Колька с Авдотьей послушно вошли в избу.
Разговор долго не клеился. Каждого тревожили свои мысли. И хозяин, поняв, молча накрыл на стол. Его хлопоты никто не замечал.
Авдотья смотрела на место у стола, где в последний раз сидел Акимыч. Сейчас там было пусто. Тоскливо сжалось в груди. Она и не заметила, что слезы сами по себе бегут и бегут по старым морщинистым щекам. Да, Митьку она не могла оставить, не могла не пойти с ним. Но можно было и иначе. Тогда, кто знает, глядишь, жив был бы и Акимыч. Теперь нет его. А она жива. Но кому нужна ее жизнь? Сыну? Нет. Это Авдотья поняла скоро. Об остальных и вспоминать не хотелось. Порог дома ей еще не раз покажется холоднее Акимычевой могилы. Уж лучше б не возвращалась. Но сожаление пришло запоздалое. Когда уже ничего нельзя было вернуть. Длинная вереница дней протянется осенним дождем. А когда прервется? Она, как наказанье за Акимыча, будет приближать ее к желанной далекой кончине.

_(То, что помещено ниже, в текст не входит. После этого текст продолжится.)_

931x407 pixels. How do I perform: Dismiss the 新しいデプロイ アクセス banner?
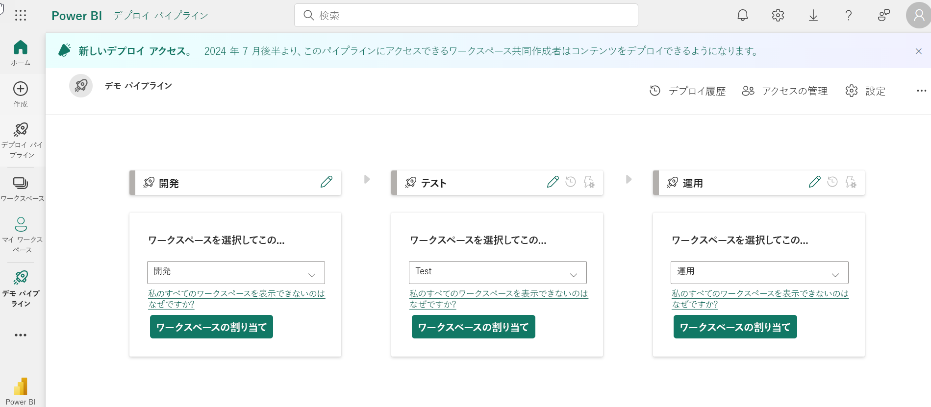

Макарыч оглядывал знакомое, но уже ставшее чужим зимовье. Чужие руки сняли со стены иконы. А на лежанке, которую любил Акимыч, сушились сапоги. Чужие, корявые. Может, и неплохой человек новый лесник. Но зачем так быстро разрушил он привычный мир Акимыча? К чему по-грубому вмешался в него? От этого изба, и та съежилась. На себя не стала походить. Макарыч глянул на стол. Заметил хлопоты хозяина. Удивился.
— Зазря ты ето.
— Почему?
— Не до едова.
— Напрасно. В дорогу надо сытыми отправляться.
— Сыты по горло.
— Все умрем когда-нибудь.
— Не об кажном жалковать станут.
— Живому о жизни думать надо.
— Смертному о смерти забывать грешно.
— Но тогда жить будет скучно.
— Веселье — миг.
— Его и ценить надо.
— Не наставляй, не батюшка. Я ить, поди, от тибе годами вполовину поболе. Знаю, што почем. Каво ценить, каво закинуть надобно — давно нам ведомо. Нонешние все в умники лезуть. Хочь в голове, окромя шелудивости, ни хрена не сыщешь. Ровно мы старые зазря свое отмаялись. Суютца не в разговор — в душу. И все без спросу, поганцы. Будто так спокон веку заведено.
Мужик заерзал на лавке. Отвернулся.
— А я и не поучаю. Хотел помочь.
— Чем жа?
— Не знаю.
— Нам едино всем ето горе. В ем ты не подмога, не утеха.
— У меня, когда на фронте был, многие на глазах погибли. Жаль. А что сделаешь?